• GIVEN TASK:
Format the lines below, from the one containing "branch [476, 770]" through the end of the items, inclusive, as a JSON list of strings with one string per line and no blank lines.

• Items from a pointing dataset:
§ §
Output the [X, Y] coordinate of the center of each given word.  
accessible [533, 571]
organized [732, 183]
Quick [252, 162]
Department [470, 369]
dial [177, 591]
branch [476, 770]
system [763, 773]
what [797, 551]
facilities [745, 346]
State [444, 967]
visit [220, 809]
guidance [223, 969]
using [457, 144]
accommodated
§ §
• REPLY TO THE EXERCISE:
[
  "branch [476, 770]",
  "system [763, 773]",
  "what [797, 551]",
  "facilities [745, 346]",
  "State [444, 967]",
  "visit [220, 809]",
  "guidance [223, 969]",
  "using [457, 144]",
  "accommodated"
]